Friday, June 16, 2017

WSJ on the digital divide between rural and urban

The Wall Street Journal's  Jennifer Levitz and Valerie Bauerlein reported yesterday from Caledonia, Missouri on the state of broadband in rural America.  The story, part of the WSJ's "One Nation, Divisible" series, is headlined, "Rural America is Stranded in the Dial-Up Age." The story is chock-full of data points about the consequences of lack of broadband in rural places, including these:
  • Rural counties with more households connected to broadband had higher incomes and lower unemployment than those with fewer (based on a 2015 study)
  • In St. Louis, speeds as fast as 100 Mbps start at about $45 a month, according to BroadbandNow, a data research company. Statewide, an estimated 61% of rural residents lack broadband access.
  • About 39% of the U.S. rural population, or 23 million people, lack access to broadband internet service—defined as “fast” by the Federal Communications Commission—compared with 4% of the urban residents. 
It also features lots of anecdotes about how the lack of broadband is holding rural folks back in the digital era.  Here's one of my favorites, which features an agricultural issue.  Indeed, one Caledonia resident who the authors keep returning to is a goat and sheep farmer named Jeanne Wilson Johnson.  She regularly drives four miles to a gas station for better Internet connectivity:
Counties without modern internet connections can’t attract new firms, and their isolation discourages the enterprises they have: ranchers who want to buy and sell cattle in online auctions or farmers who could use the internet to monitor crops. 
The story also features an anecdote regarding public safety:  
At the county’s 911 center, dispatch director William Goad sometimes loses his connection to the state emergency system. That means dispatchers can’t check license plates for police or relay arrest-warrant information.

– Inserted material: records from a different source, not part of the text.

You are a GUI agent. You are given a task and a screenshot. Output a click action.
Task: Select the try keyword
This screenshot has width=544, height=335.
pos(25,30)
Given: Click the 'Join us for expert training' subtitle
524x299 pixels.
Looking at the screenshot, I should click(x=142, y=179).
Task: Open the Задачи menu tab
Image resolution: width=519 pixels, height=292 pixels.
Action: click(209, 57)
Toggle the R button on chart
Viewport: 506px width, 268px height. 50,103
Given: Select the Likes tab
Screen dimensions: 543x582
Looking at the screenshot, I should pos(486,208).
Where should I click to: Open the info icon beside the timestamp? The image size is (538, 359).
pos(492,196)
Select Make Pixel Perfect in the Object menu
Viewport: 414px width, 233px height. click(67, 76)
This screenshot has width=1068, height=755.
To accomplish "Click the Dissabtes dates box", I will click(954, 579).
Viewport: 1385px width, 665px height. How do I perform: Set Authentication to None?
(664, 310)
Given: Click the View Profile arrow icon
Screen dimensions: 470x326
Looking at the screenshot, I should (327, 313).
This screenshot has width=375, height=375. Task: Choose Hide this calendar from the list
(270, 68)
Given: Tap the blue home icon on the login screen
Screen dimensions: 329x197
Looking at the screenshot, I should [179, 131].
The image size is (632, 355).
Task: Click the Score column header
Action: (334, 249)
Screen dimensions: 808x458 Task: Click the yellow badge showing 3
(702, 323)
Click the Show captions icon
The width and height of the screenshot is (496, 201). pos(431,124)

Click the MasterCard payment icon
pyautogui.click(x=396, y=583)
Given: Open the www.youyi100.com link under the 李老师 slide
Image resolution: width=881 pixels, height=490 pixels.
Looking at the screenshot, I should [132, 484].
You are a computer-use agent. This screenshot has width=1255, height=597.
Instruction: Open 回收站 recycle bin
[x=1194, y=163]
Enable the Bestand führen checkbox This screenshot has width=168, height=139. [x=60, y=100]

As severe thunderstorms approached in late February, Mr. Goad tried to keep watch using an internet connection sputtering at speeds too slow to reliably map a tornado touchdown or track weather patterns.
Other illustrations are about other businesses (a boot factory) and healthcare and hospitals.  Given these illustrations of the need, why--as Mr. Goad asks--we have not solved this problem:
We drill for oil above the Arctic Circle in some of the worst conditions known to man.  Surely we can drop broadband across the rural areas in the Midwest.
The journalists who wrote this story explain what is probably obvious:
Rural America can’t seem to afford broadband: Too few customers are spread over too great a distance. The gold standard is fiber-optic service, but rural internet providers say they can’t invest in door-to-door connections with such a limited number of subscribers.
And this reminds me of a statement by former FCC economist Michael Katz back in 2009:
Other people don't like to say bad things about rural areas. So I will. 
The notion that we should be helping people who live in rural areas avoid the costs that they impose on society … is misguided, from an efficiency point of view and an equity one.
At stake then was $7.2 billion investment (as part of Obama's stimulus package) in broadband access for "underserved" and rural areas.

This story is well worth a read in its entirety, and I'm happy to see a national newspaper attending to these issues.